How to Implement a Successful Risk-Based Vulnerability Management Program

Implementing a successful risk-based vulnerability management program involves more than committing to a process or selecting the right technology. As in most cases, success comes down to navigating the people, process, and technology aspects of an effective program.

To start, do you have the right people with the right skills, support, and resources to manage an effective risk-based process? You can define and document a mature risk assessment and management process complete with SLAs; however, if it does not account for knowledge gaps or the workloads of the people who ultimately address vulnerabilities and exposures, then you will not achieve the desired outcomes. Similarly, while technology is necessary and can automate processes and offload lower-value tasks, the successful implementation and adoption of technology requires effective change management and prerequisite expertise to make technologies fit into workflows and practices.

Given the cybersecurity talent gap and the imbalanced ratio between security and development teams, however, establishing processes and leveraging technologies to scale the effectiveness of people is necessary to keep pace with the challenge of cyber exposure. For many organizations, this is a strategic need to manage risk and ensure compliance without creating bottlenecks that slow the pace of business and innovation. RBVM breaks the paralysis of vulnerability overload by focusing teams on the smaller quantity of findings that matter.

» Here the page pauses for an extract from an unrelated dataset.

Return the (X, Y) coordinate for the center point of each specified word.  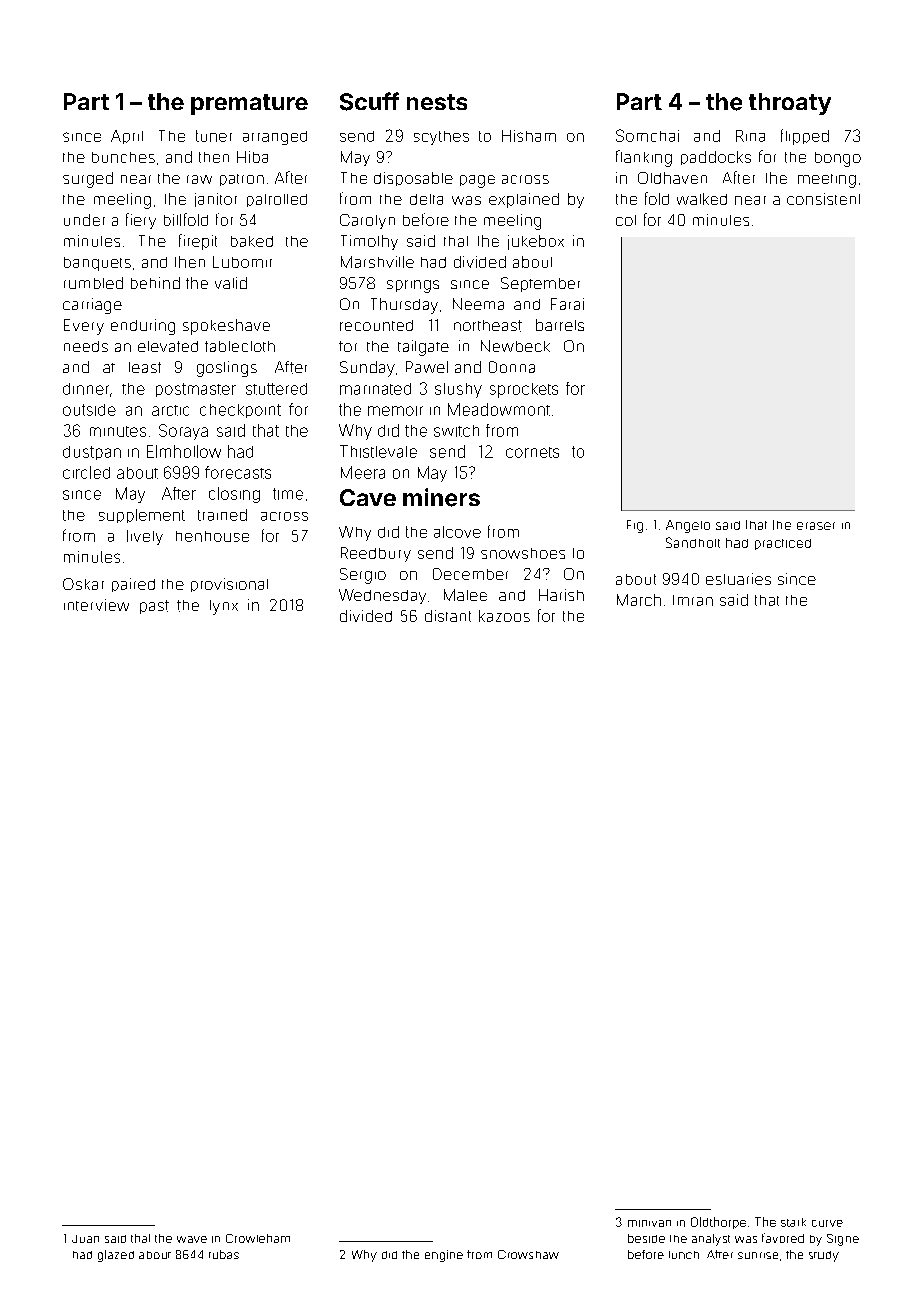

And finally, technology makes this process possible for the people challenged to manage and execute it. At one level, you can’t fix what you can’t find. Organizations have a myriad of vulnerability detection tools – often with overlaps in capabilities and different teams using different tools. The challenge is often not one of coverage but complexity. Manually aggregating and correlating vulnerabilities, assessing risk, triaging, identifying asset owners, assigning tickets, and tracking SLAs and adherence is not scalable and ties up high-skilled and scarce security professionals. An RBVM solution like ArmorCode makes security investments 10X more effective by empowering security professionals to automate these processes and govern a risk-based program that transforms vulnerability management from the practice of finding vulnerabilities to proactively managing risks and lowering cyber exposure.

In conclusion, implementing a successful risk-based vulnerability management program is a multifaceted endeavor that hinges on the synergy of people, processes, and technology. Adopting and maturing a risk-based approach will equip you to proactively minimize your cyber exposure and fortify your expanding attack surface against an ever-evolving threat landscape.